Dialectical Behavior Therapy For Self Injury

"It wasn't a suicide attempt. It was an escape from everything awful." This is an anonymous quote about self-injury that illustrates the torment many people who engage in self-injury are attempting to escape.

People who self injure have often found themselves either the victims of abuse or otherwise powerless and helpless in the midst of terrible circumstances. Self-abuse often provides an escape from overwhelming feelings of isolation, fear, humiliation or fury. Some who self-injure explain that it gives a sense of control in a world where they feel helpless. It can also be a physical sign of emotional pain.

Although self-injury can produce short term relief from emotional pain, it also can create shame and humiliation. Some who self-injure report feeling "bizarre" and "crazy" for engaging in the behavior. Others see it as a sign of emotional distress, but worry about the scars that will never go away.

Dialectical Behavior Therapy (DBT)

Dialectical Behavior Therapy starts with a set of assumptions. The lives of people who self injure are currently unbearable. They are doing the best that they can and want to improve. They have not caused all their problems, but they are going to have to solve them. In order to solve these problems they must learn new behaviors and try harder than they've ever tried before.

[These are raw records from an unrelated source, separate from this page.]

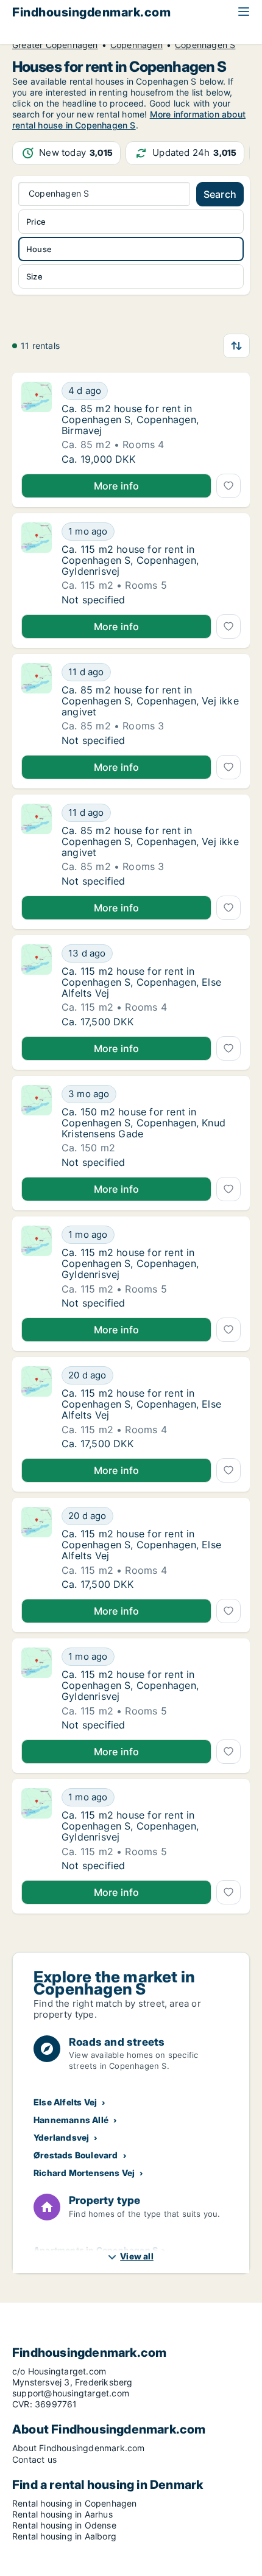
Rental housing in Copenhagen (74, 2503)
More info (117, 486)
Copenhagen (136, 45)
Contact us (34, 2459)
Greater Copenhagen (55, 45)
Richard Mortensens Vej (84, 2172)
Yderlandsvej (61, 2137)
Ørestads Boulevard (76, 2155)
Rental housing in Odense (64, 2525)
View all (137, 2256)
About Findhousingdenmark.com (78, 2448)
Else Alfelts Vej (65, 2102)
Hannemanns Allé (71, 2119)
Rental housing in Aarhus (62, 2514)
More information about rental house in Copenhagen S (129, 119)
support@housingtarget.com (70, 2393)
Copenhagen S (205, 45)
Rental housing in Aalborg (64, 2536)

The central goal of DBT is to change problem behaviors. This is accomplished through focusing on changing the thoughts and emotions that precede problem behaviors, as well as by solving the problems faced by individuals that contribute to problematic thoughts, feelings and behaviors.

Acceptance and tolerance are core concepts that are viewed as a necessary balance to change. Validation and active listening decrease intense emotions, help to identify the right problems to solve, and help people to understand and accept themselves. Balanced with change, acceptance is necessary in order for people to:

  • modulate extreme emotions and reduce negative behaviors that result from those emotions and
  • trust their own emotions and thoughts.

In DBT, change is accomplished through multiple treatment modalities, including: skills training, individual therapy, coaching in crisis, structuring the environment and consultation teams for providers. The primary focus across the treatment is to help people reduce life threatening and self-injurious behavior and to stay motivated and in treatment, despite the tremendous difficulties they may face.